Tamanho da letra:
Com a tranquilidade de Ricardo Gomes, Vasco joga para ser 1º do grupo
Domingo, 17/04/2011 - 12:20
De Paris, Ricardo Gomes trouxe a fluência no francês. De Bordeaux, o gosto pelo vinho. De Portugal, a consciência tática europeia em sua primeira passagem no exterior. Mas é do bairro da Muda, na Zona Norte, que ele traz desde a infância a personalidade tranquila com a qual deu novo rumo ao Vasco, que tenta neste domingo contra o Olaria, às 16h, no Moacyrzão, em Macaé, garantir a liderança do Grupo A da Taça Rio e chegar a dez jogos de invencibilidade.
A fala pausada, a expressão circunspecta e o tom de voz incapaz de alterações exageradas em qualquer circunstância à beira ou fora de campo chamam atenção de quem tem o primeiro contato com ele. Características, no entanto, presentes desde os tempos de garoto na Escola Municipal Friedenreich, que ficava entre o Maracanã e o ginásio do Maracanãzinho. Estripulias do menino, que sempre teve boas notas e destaque na escola, somente nas tentativas de pular o muro para jogar no gramado do então maior do mundo.
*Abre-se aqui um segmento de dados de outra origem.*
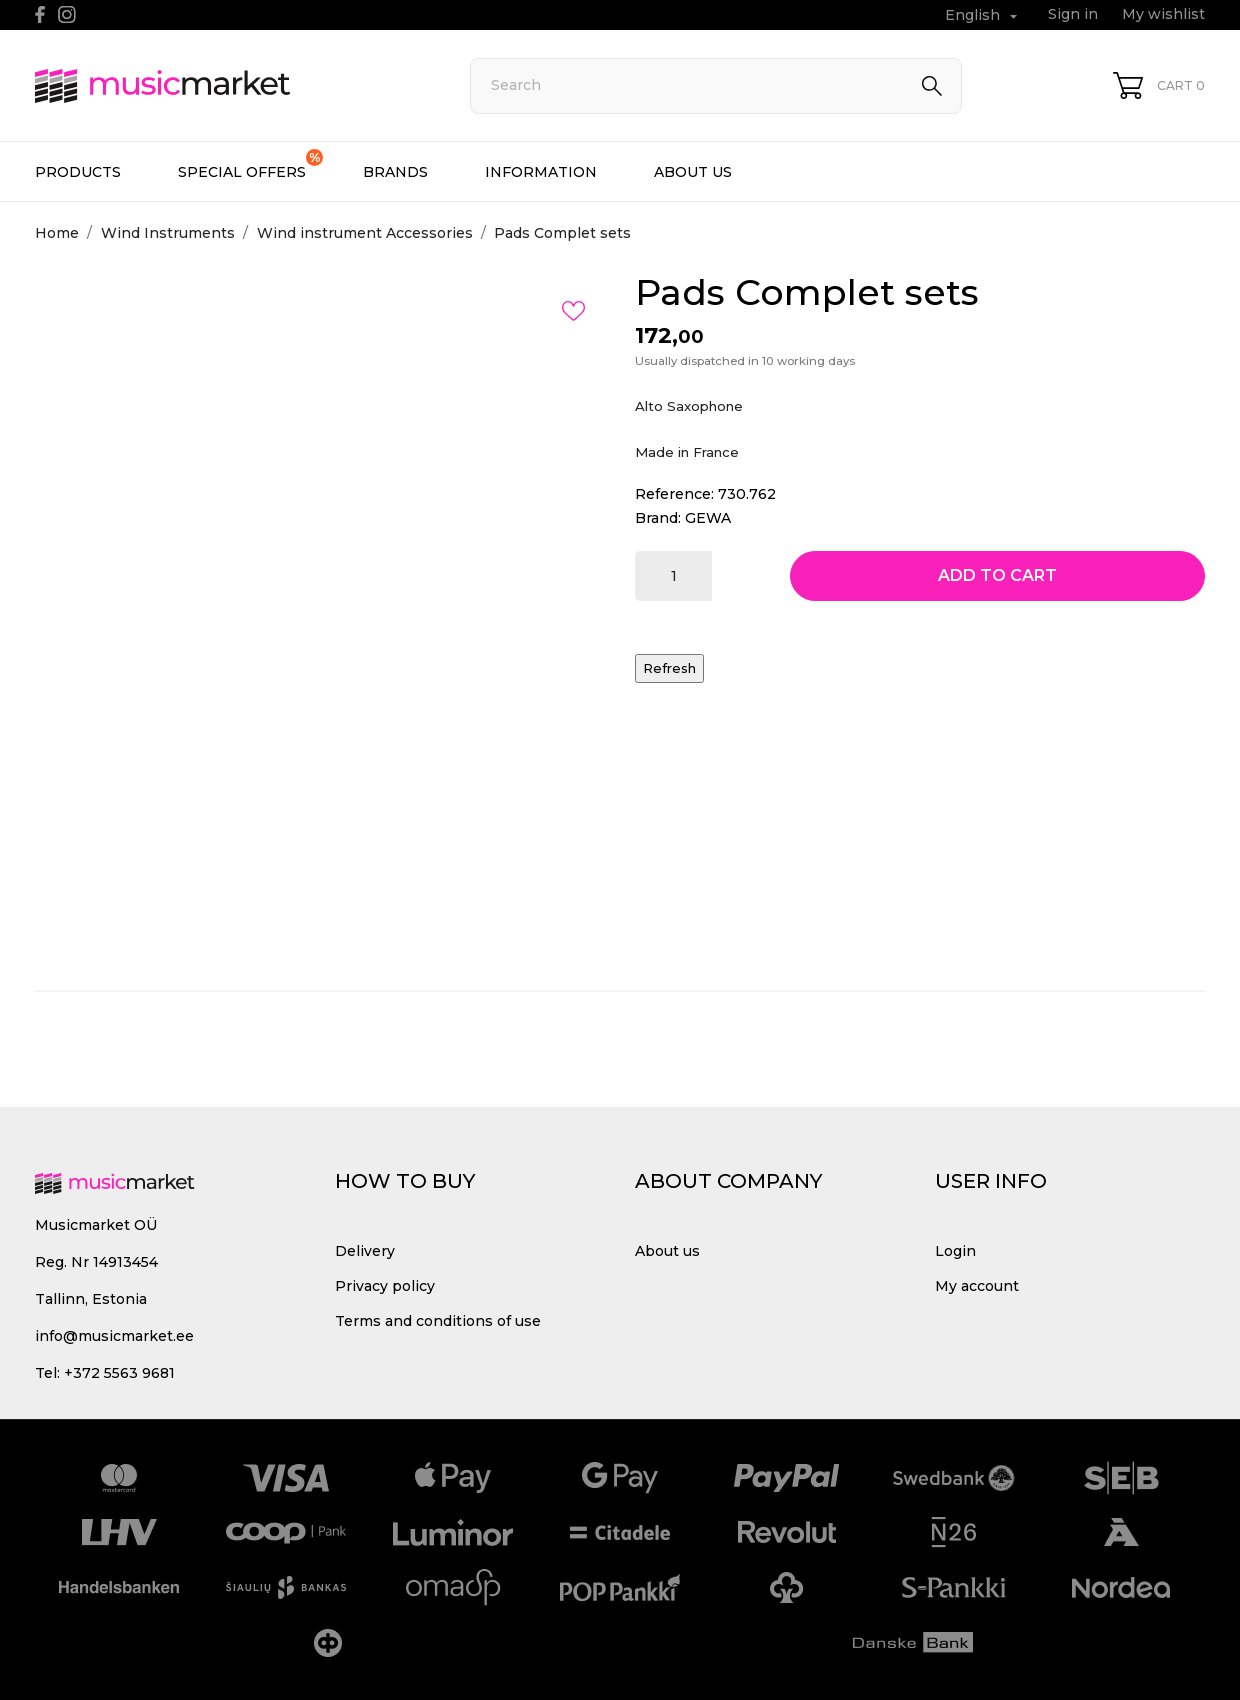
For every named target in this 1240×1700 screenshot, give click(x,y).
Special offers (250, 165)
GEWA (708, 518)
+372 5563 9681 (119, 1373)
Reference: (674, 494)
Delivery (365, 1251)
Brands (395, 172)
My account (977, 1286)
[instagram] (67, 14)
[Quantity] (673, 576)
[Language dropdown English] (983, 15)
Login (955, 1251)
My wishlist (1163, 14)
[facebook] (40, 14)
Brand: (658, 518)
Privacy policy (385, 1286)
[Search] (716, 86)
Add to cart (997, 575)
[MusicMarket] (230, 86)
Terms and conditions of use (438, 1321)
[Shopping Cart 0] (1159, 85)
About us (693, 172)
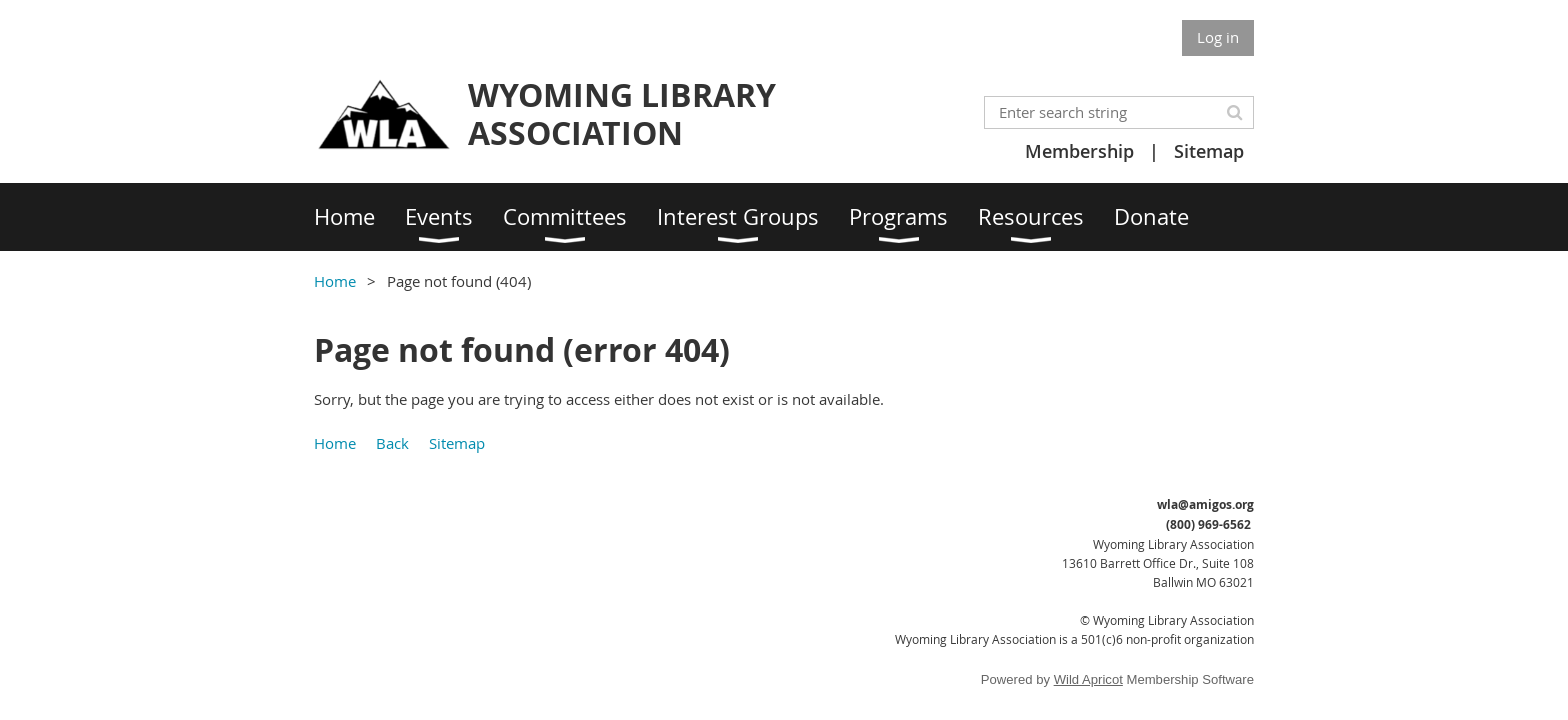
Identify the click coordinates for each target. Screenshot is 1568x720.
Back (392, 443)
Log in (1218, 37)
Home (335, 281)
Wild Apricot (1088, 679)
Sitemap (1209, 151)
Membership (1079, 151)
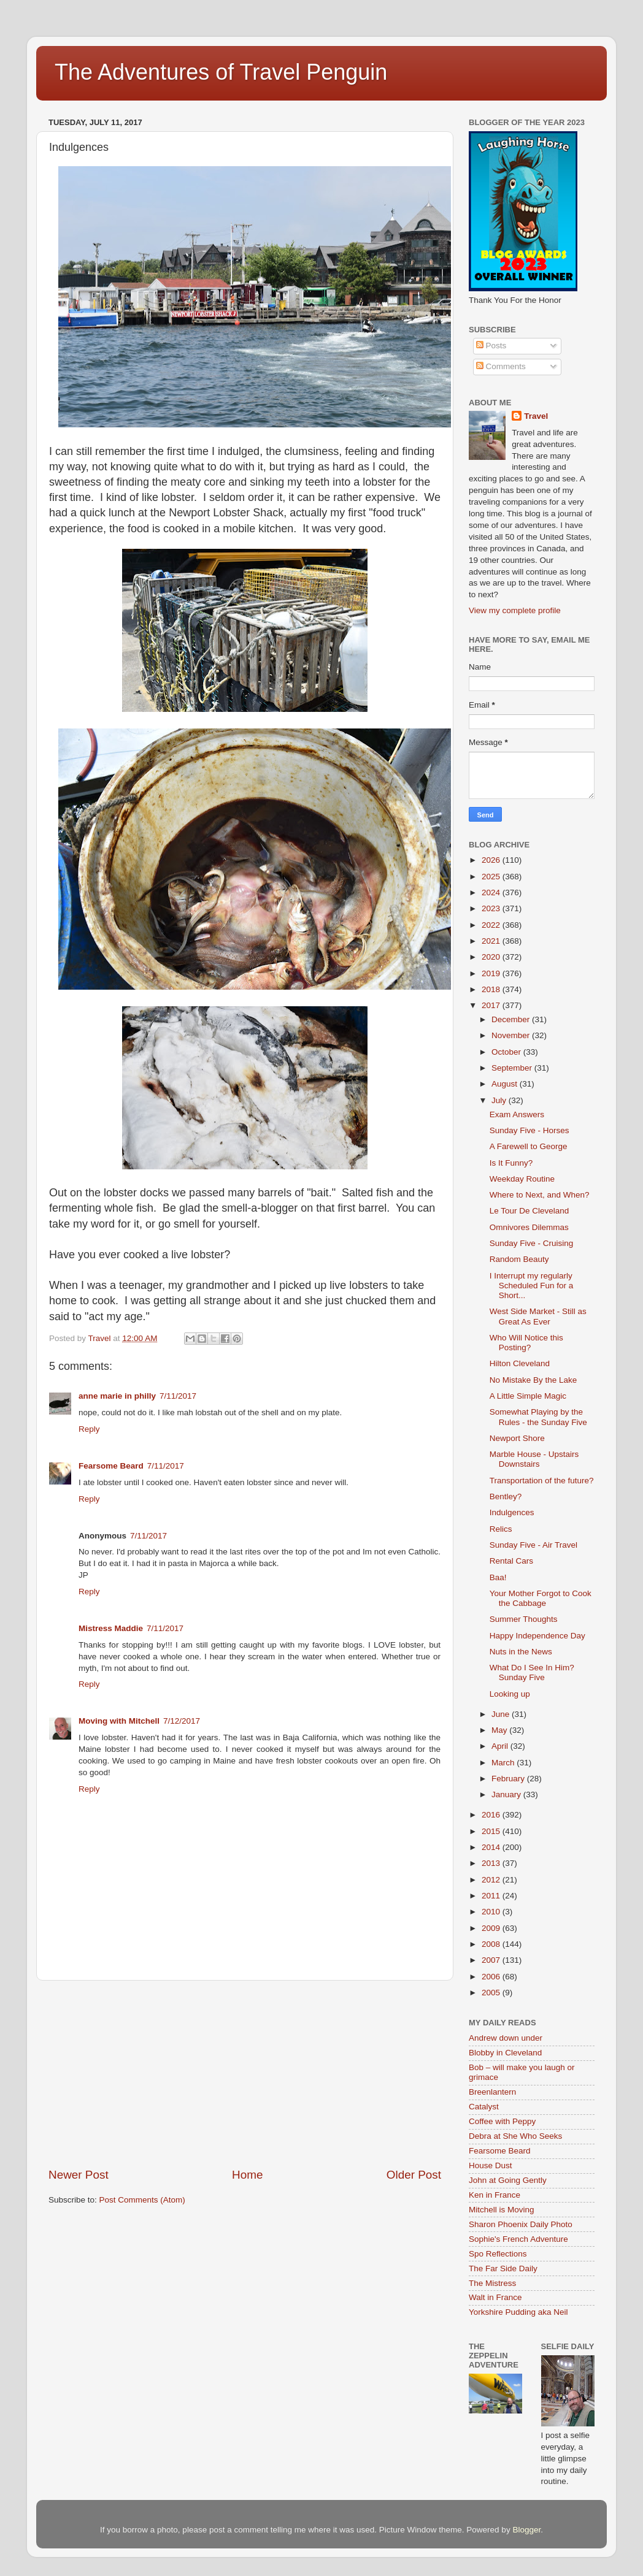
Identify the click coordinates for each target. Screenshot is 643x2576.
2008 (492, 1944)
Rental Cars (511, 1560)
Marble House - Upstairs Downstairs (534, 1459)
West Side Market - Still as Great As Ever (538, 1316)
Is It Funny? (511, 1163)
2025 (492, 876)
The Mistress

O sonho da criança não se realizou na época por causa da altura do muro. Mas o desejo de menino, que trocava as aulas de matemática pelas peladas de futsal no ginásio da escola primária, concretizou-se. Entre tantos colegas que tinham o mesmo sonho e com a serenidade de sempre e um bom futebol, é claro, Ricardo Gomes conseguiu a chance no Fluminense, depois de rodar clubes da região no futsal, como o Vila Isabel e o Grajaú. Apesar de se considerar apenas um zagueiro mediano, que teve muita sorte na vida:
- Melhor só se eu jogasse mais bola. Com a bola que eu jogava, tirei o máximo. Fui um zagueiro bom, mas nada demais.
Sorte ou competência, ou os dois, foi pelo tricolor que pisou pela primeira vez no gramado do Maracanã e conquistou o primeiro título: o Carioca de 83. Quem conviveu com o adolescente de 17 anos, recém-subido dos juniores, garante que nada modificava o semblante calmo do zagueiro.
- Ele e o Branco eram os moleques da base. O Ricardo com o jeitão caladão, mas sempre solícito. O Branco era o oposto, largadão, brincalhão. A gente treinava contra os juniores e via que ele sobressaía pela postura em campo. E foi assim no profissional - lembra o goleiro Paulo Victor, companheiro do zagueiro no Flu campeão dos anos 80, ressaltando que a calma não significa falta de comando. - Ele fala pouco, mas tem personalidade forte. Não precisa gritar com as pessoas, basta um olhar, e consegue se comunicar bem com os outros.
Longe dos arredores tijucanos onde foi criado, Ricardo Gomes seguiu o caminho do mundo do futebol no Rio: a Barra da Tijuca, garantia de mais privacidade. O que não foi motivo para afastá-lo das raízes da Zona Norte, na qual ficou parte da família e dos amigos, nem mesmo nas suas voltas pelo mundo e pelo Brasil. Agora, os laços estreitos com a região se revigoram nas dependências de São Januário, local em que antes entrava apenas como adversário.
- O clube não é novidade para mim. Joguei muito no ginásio e no estádio pelo Fluminense - disse o treinador em sua chegada ao Vasco.
Falta um grande título
Aonde quer que vá, a vida pacata é mantida, assim como o padrão de jogo que já conseguiu dar ao Vasco após 13 partidas no comando. Casado com Cláudia há 26 anos (conheceram-se na época do Colégio Pedro II, na Tijuca, de onde saíram pouco antes da sua ida para Portugal) e pai de dois filhos, Ricardo não abre mão de resguardar sua vida pessoal.
Quando o assunto é futebol ou vinho, fala com a propriedade de quem rodou o mundo em grandes clubes de Portugal e França e conheceu bem seus vinhedos. Como jogador ganhou o reconhecimento de ter sido um dos grandes zagueiros do Brasil, mesmo tendo tido a infelicidade de se contundir às vésperas da Copa de 94. Como técnico, reconhece que falta um grande título no Brasil. No currículo em casa, apenas uma Copa do Nordeste pelo Vitória.
Seja nas vias francesas, onde ganhou o apelido de "Monsieur", ou nas ruas da Zona Norte, conhecido apenas como Ricardo, o treinador não muda a postura que pode levar o Vasco a um título depois de oito anos. Levantar a voz só para gritar é campeão.